Ivor Skinner

Personal information
- Full name: Ivor John Skinner
- Born: 1 April 1928 Walthamstow, Essex, England
- Died: 9 September 2015 (aged 87) Truro, Cornwall, England
- Batting: Right-handed
- Bowling: Right-arm fast-medium

Domestic team information
- 1956–1959: Cornwall
- 1950: Essex

Career statistics
| Competition | First-class |
| Matches | 13 |
| Runs scored | 28 |
| Batting average | 2.00 |
| 100s/50s | –/– |
| Top score | 7* |
| Balls bowled | 1,458 |
| Wickets | 21 |
| Bowling average | 38.47 |
| 5 wickets in innings | – |
| 10 wickets in match | – |
| Best bowling | 4/56 |
| Catches/stumpings | 5/– |
- Source: Cricinfo, 21 November 2011

= Ivor Skinner =

English cricketer (1928–2015)

Ivor John Skinner (1 April 1928 – 9 September 2015) was an English cricketer. Skinner was a right-handed batsman who bowled right-arm fast-medium. He was born at Walthamstow, Essex.

Skinner made his first-class debut for Essex against Glamorgan in the 1950 County Championship. He made twelve further first-class appearances in that season, the last of which came against Kent.

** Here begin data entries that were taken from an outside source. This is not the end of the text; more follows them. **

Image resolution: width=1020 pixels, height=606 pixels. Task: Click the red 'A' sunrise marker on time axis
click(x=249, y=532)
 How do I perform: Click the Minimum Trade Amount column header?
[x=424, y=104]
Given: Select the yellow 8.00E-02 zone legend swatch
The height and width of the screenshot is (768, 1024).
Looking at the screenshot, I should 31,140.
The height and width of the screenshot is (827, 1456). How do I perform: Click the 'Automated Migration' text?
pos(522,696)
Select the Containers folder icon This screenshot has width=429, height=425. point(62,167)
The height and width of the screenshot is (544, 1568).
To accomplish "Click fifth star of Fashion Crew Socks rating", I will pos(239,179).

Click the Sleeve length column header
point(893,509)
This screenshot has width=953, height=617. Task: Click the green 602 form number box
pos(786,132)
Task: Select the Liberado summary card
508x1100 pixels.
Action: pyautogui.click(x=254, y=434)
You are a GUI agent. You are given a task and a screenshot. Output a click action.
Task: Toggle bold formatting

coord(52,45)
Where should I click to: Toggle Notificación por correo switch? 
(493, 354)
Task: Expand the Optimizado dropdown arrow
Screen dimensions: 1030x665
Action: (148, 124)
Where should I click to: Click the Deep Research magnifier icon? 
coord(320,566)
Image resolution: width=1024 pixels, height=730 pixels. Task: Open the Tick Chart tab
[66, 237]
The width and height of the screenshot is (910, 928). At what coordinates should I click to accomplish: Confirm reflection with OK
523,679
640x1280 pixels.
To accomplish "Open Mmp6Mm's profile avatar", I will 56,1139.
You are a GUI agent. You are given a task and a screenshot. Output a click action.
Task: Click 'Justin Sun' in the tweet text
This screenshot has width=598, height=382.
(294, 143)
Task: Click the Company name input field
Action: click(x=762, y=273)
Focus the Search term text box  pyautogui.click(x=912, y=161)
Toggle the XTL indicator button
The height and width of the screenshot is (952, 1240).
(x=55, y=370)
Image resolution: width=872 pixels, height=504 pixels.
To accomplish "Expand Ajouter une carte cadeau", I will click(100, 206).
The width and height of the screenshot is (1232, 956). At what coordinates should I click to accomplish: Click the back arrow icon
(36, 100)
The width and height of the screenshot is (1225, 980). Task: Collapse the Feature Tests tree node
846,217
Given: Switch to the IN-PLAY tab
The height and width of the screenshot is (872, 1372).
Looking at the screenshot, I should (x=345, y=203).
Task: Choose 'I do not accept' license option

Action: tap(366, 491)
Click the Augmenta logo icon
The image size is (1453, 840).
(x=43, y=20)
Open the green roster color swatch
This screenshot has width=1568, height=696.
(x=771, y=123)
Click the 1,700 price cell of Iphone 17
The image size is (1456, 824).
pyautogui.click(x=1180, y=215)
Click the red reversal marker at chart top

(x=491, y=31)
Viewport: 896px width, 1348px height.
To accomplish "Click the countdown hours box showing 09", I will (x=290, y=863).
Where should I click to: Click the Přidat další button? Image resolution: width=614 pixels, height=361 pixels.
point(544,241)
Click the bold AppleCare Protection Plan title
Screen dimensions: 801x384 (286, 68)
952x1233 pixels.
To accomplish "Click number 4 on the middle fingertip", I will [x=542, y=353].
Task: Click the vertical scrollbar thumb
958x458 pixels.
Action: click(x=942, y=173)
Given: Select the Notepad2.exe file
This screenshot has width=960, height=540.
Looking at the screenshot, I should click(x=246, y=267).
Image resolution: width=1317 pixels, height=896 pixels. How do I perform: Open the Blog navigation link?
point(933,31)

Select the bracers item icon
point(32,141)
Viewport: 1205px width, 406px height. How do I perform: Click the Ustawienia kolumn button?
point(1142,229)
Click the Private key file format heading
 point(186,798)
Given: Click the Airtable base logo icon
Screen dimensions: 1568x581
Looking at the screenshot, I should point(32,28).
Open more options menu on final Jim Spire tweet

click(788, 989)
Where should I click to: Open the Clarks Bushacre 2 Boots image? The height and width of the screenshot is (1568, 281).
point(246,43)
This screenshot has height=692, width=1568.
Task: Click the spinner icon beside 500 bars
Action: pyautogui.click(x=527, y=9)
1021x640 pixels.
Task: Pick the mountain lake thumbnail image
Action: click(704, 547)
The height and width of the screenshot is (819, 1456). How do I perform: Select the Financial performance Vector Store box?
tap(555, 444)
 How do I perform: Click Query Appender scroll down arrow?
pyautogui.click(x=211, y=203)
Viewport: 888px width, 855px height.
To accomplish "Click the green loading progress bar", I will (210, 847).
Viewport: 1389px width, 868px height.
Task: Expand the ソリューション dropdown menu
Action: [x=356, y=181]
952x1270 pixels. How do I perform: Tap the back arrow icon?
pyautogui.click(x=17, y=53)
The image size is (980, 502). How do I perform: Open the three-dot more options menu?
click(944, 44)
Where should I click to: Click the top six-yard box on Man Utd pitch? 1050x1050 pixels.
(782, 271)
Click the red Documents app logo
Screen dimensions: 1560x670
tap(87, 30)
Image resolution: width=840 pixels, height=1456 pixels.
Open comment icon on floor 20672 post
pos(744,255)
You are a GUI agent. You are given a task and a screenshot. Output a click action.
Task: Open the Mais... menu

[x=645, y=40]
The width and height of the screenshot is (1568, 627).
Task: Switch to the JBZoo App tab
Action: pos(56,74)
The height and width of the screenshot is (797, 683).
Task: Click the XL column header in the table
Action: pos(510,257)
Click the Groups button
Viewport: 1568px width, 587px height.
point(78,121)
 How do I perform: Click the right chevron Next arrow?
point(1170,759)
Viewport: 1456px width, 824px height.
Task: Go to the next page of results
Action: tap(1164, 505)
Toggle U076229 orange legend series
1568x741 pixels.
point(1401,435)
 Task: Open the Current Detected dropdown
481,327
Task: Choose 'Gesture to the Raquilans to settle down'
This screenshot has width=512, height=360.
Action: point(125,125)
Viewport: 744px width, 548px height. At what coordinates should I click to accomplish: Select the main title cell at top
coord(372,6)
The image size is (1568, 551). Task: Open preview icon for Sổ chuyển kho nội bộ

In his twelve first-class appearances, he took 21 wickets at an average of 38.47, with best figures of 4/56. A tailend batsman in the truest sense of the word, Skinner scored just 28 runs at a batting average of 2.00, with a high score of 7 not out. This was his only season of first-class cricket with Essex, with him leaving the county at the end of it.

Skinner later played for Cornwall in the Minor Counties Championship, making his debut for the county against the Somerset Second XI in 1956. He played Minor counties cricket for Cornwall from 1956 to 1959, making ten appearances.

Skinner died in Truro on 9 September 2015, at the age of 87.